Караульный начальник ответил:

- Таких мерзавцев у нас еще целая партия.

Одна из сестер проводила их до вокзала. Офицеров усадили в теплушку и действительно куда-то повезли. Куда, где они, никто не знает.

Угаров ввел в Концентрационном лагере беспощадную каторжную систему. Всех заключенных заперли по камерам, где поместили народу втрое больше, чем камеры могли вместить. Это было летом. Стояла июльская жара. В камере было мучительно душно. Но даже в уборную разрешалось выходить не иначе, как с караульным. Заключенных было несколько сот человек, караульных несколько десятков. Им надоело, да они просто не успевали провожать арестованных. Без воздуха, в грязи, лишенные возможности удовлетворять самые необходимые физические потребности, заключенные стали биться в камерах, как звери в клетках. Три дня стон стоял в тюрьме.

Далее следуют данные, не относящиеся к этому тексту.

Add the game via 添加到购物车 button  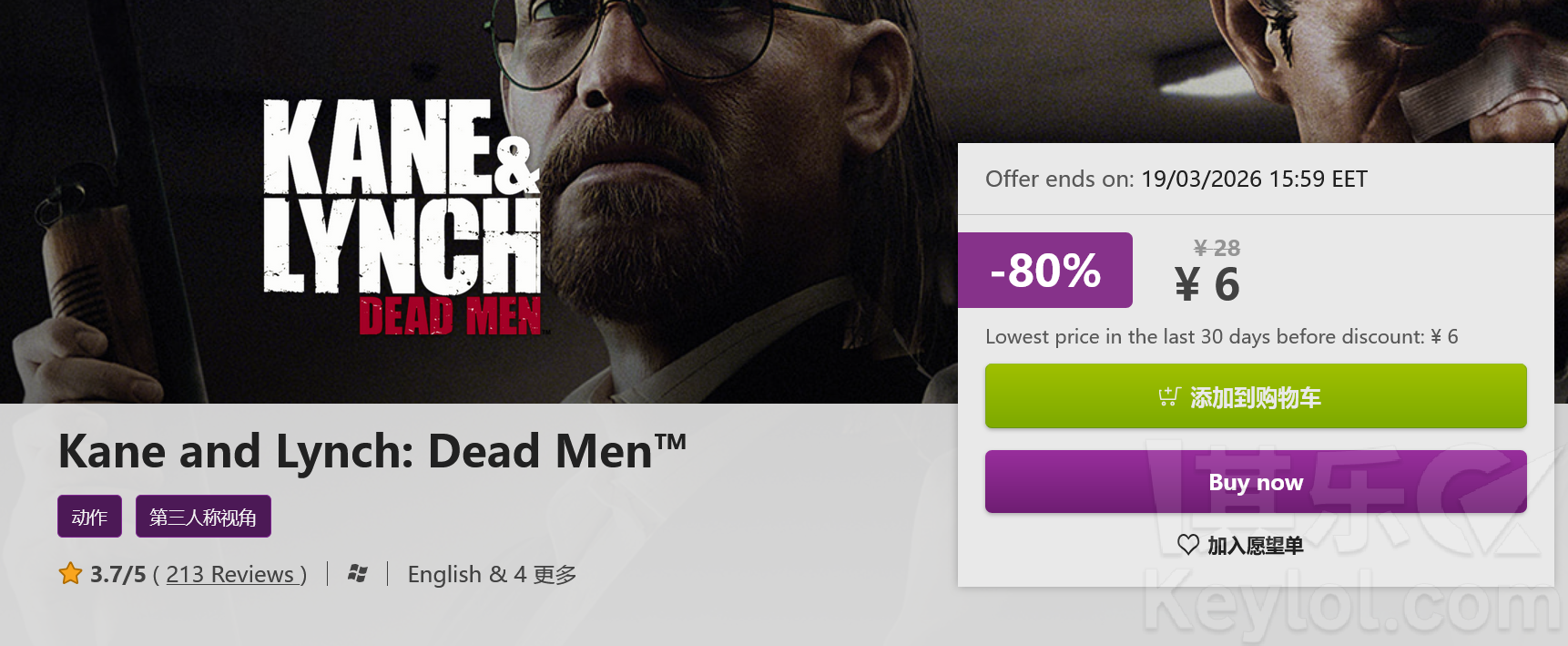[1255, 396]
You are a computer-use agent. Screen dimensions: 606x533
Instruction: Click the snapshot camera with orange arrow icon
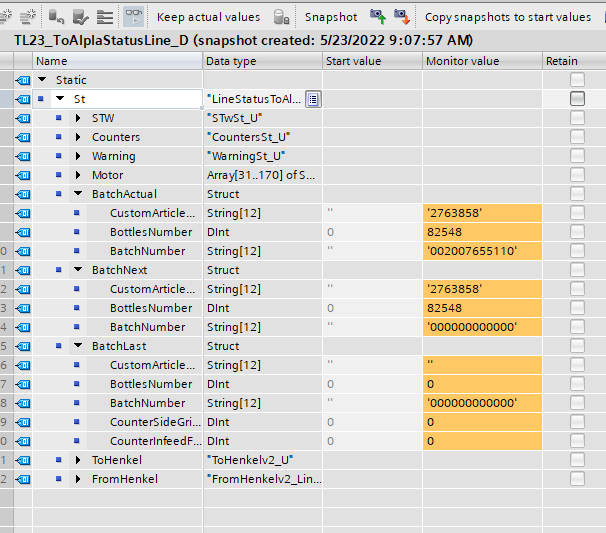click(402, 17)
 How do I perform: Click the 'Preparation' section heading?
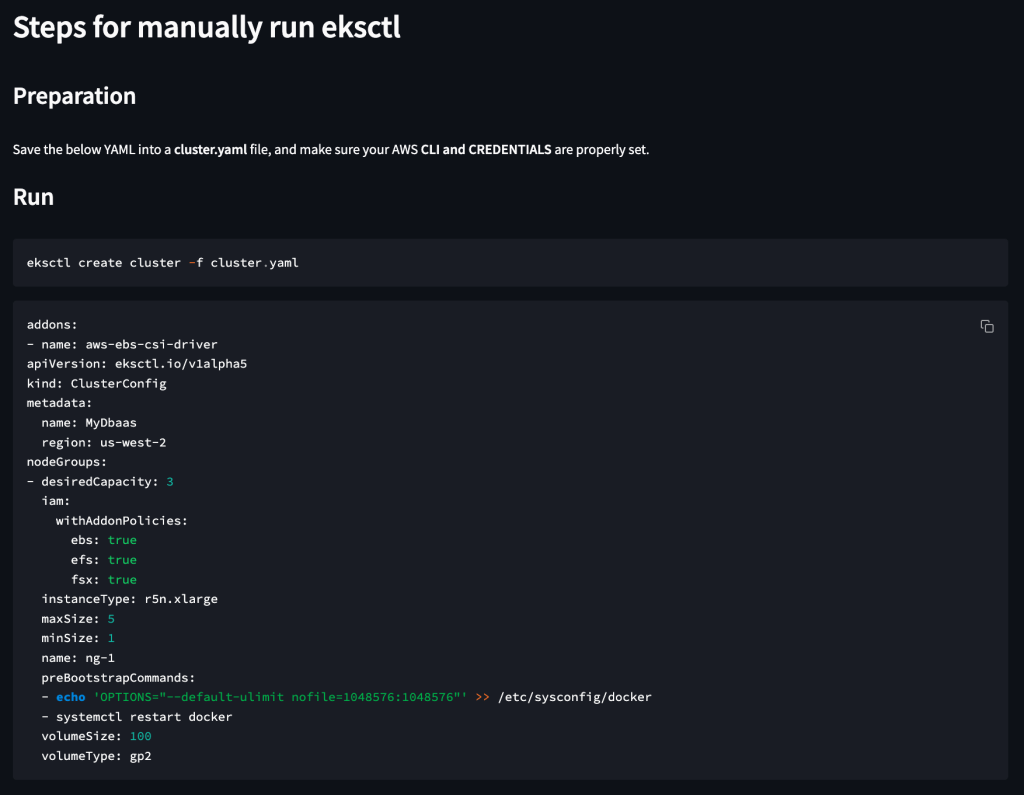(x=74, y=95)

К счастью, сменился караул. Пришли кубанцы, которые не пожелали исполнять приказа коменданта. Опять стали выпускать во двор, где, по крайней мере, грудь могла дышать. Но как только раздавался стук угаровского автомобиля, двор сразу пустел. Все разбегались по местам. Камеры запирались, водворялась мертвая тишина, точно все вымирало кругом. Никто не попадался ему на глаза, никто ни о чем его не просил. Он внушал панический страх не только заключенным, но и начальству.